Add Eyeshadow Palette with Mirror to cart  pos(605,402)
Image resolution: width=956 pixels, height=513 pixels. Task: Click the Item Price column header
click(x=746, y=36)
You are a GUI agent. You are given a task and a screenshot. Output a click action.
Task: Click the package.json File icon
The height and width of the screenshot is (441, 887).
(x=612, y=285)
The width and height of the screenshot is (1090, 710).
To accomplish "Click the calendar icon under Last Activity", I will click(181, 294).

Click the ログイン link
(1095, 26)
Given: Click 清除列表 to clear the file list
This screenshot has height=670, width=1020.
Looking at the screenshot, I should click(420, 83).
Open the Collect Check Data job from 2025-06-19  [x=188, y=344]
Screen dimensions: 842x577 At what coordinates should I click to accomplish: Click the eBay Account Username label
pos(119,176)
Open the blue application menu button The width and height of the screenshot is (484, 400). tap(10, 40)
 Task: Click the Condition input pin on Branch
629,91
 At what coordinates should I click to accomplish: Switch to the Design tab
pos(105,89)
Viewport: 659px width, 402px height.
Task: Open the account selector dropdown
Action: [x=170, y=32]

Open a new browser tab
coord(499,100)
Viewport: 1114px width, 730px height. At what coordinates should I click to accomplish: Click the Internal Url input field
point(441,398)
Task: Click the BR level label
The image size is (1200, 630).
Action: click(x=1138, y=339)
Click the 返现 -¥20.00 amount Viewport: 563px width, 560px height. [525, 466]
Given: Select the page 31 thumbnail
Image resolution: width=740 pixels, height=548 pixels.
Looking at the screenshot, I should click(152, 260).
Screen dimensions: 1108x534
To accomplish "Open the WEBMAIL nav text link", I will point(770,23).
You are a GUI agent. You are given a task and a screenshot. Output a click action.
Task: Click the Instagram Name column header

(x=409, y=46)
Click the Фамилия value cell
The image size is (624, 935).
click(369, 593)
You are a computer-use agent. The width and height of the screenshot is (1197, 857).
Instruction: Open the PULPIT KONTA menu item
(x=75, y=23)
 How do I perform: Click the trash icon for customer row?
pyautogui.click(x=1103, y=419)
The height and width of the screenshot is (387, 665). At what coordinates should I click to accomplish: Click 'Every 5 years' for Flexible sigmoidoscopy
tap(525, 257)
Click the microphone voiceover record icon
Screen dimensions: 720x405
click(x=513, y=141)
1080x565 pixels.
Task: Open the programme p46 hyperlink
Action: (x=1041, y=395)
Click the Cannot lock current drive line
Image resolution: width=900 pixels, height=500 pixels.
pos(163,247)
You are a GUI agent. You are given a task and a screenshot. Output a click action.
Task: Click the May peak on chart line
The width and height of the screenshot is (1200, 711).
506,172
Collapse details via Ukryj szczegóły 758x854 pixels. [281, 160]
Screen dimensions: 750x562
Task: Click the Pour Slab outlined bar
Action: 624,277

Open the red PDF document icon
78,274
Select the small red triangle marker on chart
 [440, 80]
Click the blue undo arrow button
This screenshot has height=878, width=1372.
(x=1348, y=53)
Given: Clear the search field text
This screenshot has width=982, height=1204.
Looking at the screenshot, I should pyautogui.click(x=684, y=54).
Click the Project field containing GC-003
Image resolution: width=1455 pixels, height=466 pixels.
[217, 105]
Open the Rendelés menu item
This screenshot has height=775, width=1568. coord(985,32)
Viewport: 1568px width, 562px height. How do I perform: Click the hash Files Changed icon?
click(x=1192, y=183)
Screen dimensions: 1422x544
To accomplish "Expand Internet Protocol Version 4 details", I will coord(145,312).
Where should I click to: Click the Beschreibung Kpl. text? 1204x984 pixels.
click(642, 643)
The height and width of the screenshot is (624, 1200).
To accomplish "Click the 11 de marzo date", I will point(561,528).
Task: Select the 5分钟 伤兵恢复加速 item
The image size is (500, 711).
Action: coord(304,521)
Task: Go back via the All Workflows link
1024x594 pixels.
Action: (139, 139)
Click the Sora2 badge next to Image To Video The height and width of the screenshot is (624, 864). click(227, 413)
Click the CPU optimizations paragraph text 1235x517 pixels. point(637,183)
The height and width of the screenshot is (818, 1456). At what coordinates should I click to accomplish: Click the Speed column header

━━━━━━━━━━━━━━━━

Task brief: Starting at the line that contains "1024x594 pixels.", retype each line through the last one in the records, both included, and add nothing.

Completed task:
1024x594 pixels.
Action: (139, 139)
Click the Sora2 badge next to Image To Video The height and width of the screenshot is (624, 864). click(227, 413)
Click the CPU optimizations paragraph text 1235x517 pixels. point(637,183)
The height and width of the screenshot is (818, 1456). At what coordinates should I click to accomplish: Click the Speed column header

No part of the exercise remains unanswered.